The ability to accurately tailor dose modifiers for improved personalised patient care, create personalised immobilisation equipment and design phantoms and equipment to streamline department workflow are pertinent applications for 3D printing within RT. Despite a large body of research on 3D printing in RT, there are no available statistics concerning rates of department 3D printer ownership, printer applicability or the number of departments outsourcing the production of 3D printed objects from an external supplier. Establishing a baseline of 3D printer use would provide a reference to departments looking to implement a 3D printing program, specifically printer specifications, safety considerations and potential applications. The aim of this study was to establish a baseline of Australian and New Zealand 3D printer ownership and use in the RT environment.

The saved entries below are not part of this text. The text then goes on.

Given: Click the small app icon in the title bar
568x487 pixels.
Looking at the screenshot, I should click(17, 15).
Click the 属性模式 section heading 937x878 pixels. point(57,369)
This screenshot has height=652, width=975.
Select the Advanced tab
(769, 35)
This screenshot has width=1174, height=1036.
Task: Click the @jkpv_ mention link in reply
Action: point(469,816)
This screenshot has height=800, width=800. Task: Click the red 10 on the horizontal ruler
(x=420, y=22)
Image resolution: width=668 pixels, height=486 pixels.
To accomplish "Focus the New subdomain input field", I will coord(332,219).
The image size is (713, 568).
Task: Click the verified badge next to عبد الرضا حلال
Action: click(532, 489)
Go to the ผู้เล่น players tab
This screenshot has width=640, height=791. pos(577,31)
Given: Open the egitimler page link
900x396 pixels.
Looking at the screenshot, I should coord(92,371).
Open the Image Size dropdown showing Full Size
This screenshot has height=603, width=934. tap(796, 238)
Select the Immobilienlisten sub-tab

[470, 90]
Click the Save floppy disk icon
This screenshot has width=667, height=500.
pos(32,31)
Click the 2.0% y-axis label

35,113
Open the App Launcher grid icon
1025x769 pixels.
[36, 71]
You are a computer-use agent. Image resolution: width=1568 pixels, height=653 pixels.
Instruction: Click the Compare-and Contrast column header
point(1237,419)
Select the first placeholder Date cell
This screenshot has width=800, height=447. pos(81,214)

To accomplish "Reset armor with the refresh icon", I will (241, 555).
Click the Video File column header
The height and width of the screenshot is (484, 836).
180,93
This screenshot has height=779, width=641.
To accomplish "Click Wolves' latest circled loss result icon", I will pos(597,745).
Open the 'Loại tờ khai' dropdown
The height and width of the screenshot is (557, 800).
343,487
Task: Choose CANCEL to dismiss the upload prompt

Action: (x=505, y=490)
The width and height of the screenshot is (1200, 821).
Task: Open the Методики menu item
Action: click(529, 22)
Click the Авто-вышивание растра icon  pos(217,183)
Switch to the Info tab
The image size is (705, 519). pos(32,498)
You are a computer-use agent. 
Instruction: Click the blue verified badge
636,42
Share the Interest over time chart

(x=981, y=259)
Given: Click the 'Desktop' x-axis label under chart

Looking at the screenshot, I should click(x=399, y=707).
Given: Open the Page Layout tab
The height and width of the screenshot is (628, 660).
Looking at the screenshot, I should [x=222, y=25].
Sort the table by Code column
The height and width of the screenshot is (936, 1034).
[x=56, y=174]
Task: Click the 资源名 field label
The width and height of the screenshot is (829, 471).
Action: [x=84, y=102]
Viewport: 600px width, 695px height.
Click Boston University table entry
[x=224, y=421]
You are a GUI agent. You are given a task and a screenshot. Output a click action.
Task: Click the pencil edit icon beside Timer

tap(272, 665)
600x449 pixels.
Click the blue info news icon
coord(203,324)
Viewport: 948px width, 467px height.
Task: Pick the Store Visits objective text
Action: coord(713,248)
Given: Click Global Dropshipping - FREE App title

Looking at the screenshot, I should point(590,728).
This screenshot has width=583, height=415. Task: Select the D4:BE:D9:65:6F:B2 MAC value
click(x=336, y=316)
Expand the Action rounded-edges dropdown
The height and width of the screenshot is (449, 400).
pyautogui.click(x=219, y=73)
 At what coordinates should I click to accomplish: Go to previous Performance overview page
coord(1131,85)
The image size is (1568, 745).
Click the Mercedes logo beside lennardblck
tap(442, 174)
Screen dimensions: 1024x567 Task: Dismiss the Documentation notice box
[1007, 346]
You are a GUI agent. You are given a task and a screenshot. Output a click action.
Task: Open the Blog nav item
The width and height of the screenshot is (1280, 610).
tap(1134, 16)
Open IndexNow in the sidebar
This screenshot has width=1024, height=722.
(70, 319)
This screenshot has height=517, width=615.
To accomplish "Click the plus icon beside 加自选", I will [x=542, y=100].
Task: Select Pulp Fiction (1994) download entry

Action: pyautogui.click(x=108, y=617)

Using the established evidence base to aid in the selection of questions, a survey was constructed for a cross‐sectional review of Australian and New Zealand 3D printer ownership and 3D printed product use within RT. This was the first national and bi‐national review of 3D printed product integration in the RT setting globally. This paper defines 3D printed products as any object created by a 3D printer used within the RT setting including items to modify therapeutic dose, perform quality assurance checks and immobilise objects and people.

Methods

A cross‐sectional study of Australian and New Zealand RT department 3D printed product use was conducted between 9 August 2020 and 12 September 2020. Responses were de‐identified following public or private characterisation. An institutional ethics waiver was granted for this survey from Townsville Hospital and Health Service Human Research Ethics Committee (Institution reference number: MSG‐20‐29). Simple descriptive statistics summarised the responses. A list of 112 RT departments across Australia and New Zealand was generated from online resources (Appendix A). Departments were contacted by phone to determine whether 3D printed products were in use. Departments using 3D printed products were asked to provide a contact email for the department's most knowledgeable staff on 3D printed products, and an electronic survey link generated through Microsoft Forms™ (Office 365) was sent to the designated individual. Departments who reported no use of 3D printed products or ownership of a 3D printer were also recorded in the Forms™ survey. The survey consisted of 3 multiple‐choice, 16 open‐ended and 28 closed questions (see supplementary information). Study data was collected and managed within Microsoft Forms. Depending upon the answers given to yes or no questions, some of the follow‐up questions were automatically skipped. This altered the number of responses per question and the resulting statistics relevant to each.

Results

The survey received a 100% response rate, 102 from Australia and 10 from New Zealand. Responses were divided into departments who owned a 3D printer, and who outsourced 3D printed products. Twenty‐five departments (22.3%) reported owning a 3D printer. Thirty‐four departments (30.4%) outsourced 3D printed products. Only one department reported owning a 3D printer as well as outsourcing 3D printed products. The remaining departments did not utilise 3D printed products.

Distribution of 3D printers

Of the 25 departments with 3D printers, New South Wales reported the highest rate of ownership with nine departments (36%), followed by Victoria with five (20%), Queensland with three (12%), Western Australia with two (8%), Tasmania with two (8%) and South Australia with a single department (4%). The North Island of New Zealand had two departments with 3D printers (8%), and the South Island had one (4%).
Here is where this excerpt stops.